Google ha avviato un’importante transizione verso il “mainstream” per le proprie tecnologie di machine learning , strumenti e tecniche di intelligenza artificiale applicata già ampiamente usate all’interno della corporation e che saranno sempre più a disposizione di clienti e soggetti esterni . Perché il futuro, nel cloud, è la IA con machine learning. Parola di Eric Schmidt.
Nasce dunque Cloud Machine Learning (CML), una nuova piattaforma che Google dice essere alla base dei suoi servizi online più all’avanguardia come la ricerca delle immagini (Photo) o tra i dati vocali, Translate e la funzionalità Smart Reply di Inbox.
Già disponibile in versione di preview limitata, CML è composta da due parti distinte che si incaricano della creazione di nuovi modelli di machine learning a partire da dati esterni oppure di applicare modelli di IA già “addestrati” ai suddetti dati. I modelli preesistenti includono API come Cloud Vision e Cloud Speech , l’interfaccia di Mountain View per la conversione da audio a testo compatibile con più di 80 lingue diverse.
Nella visione di Google, aziende e sviluppatori dovrebbero usare i nuovi strumenti di CML per raccogliere i dati, processarli ed estrarre i nuovi modelli di IA basata su machine learning: tutto senza mai lasciare la piattaforma cloud di Mountain View, beninteso, che in certi casi offrirà un portale di accesso gratuito (vedi la suddetta API Cloud Speech) e poi presenterà il conto.
Dopotutto le intelligenze artificiali distribuite basate su machine learning sono il futuro di tutto, preconizza il presidente di Alphabet/Google Eric Schmidt, una tecnologia in gradi di fare le cose “meglio degli umani” che sarà alla base delle “cose enormi” in arrivo nel futuro.
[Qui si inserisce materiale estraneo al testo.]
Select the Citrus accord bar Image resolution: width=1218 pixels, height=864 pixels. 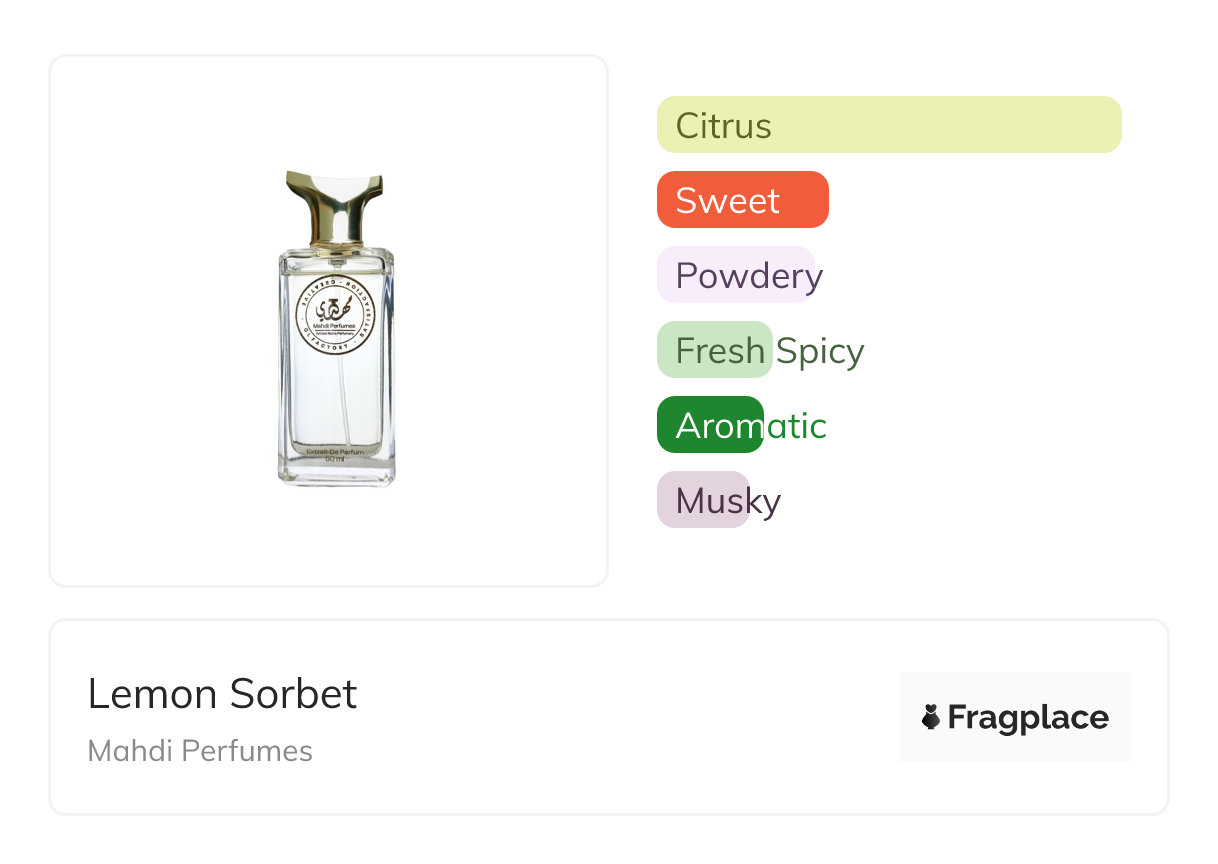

Scendendo un attimo dalle nuvole delle previsioni di Schmidt, con CML Google intende espandere il proprio business telematico a discapito di una concorrenza onnipresente (AWS) e sempre più agguerrita (AWS): Mountain View vuole accaparrarsi nuovi clienti di alto profilo come Disney e Coca-Cola , e per farlo è ben disposta a investire risorse ingenti nella realizzazione di 12 nuovi data center (o regioni “cloud”) in giro per il mondo entro la fine del 2017.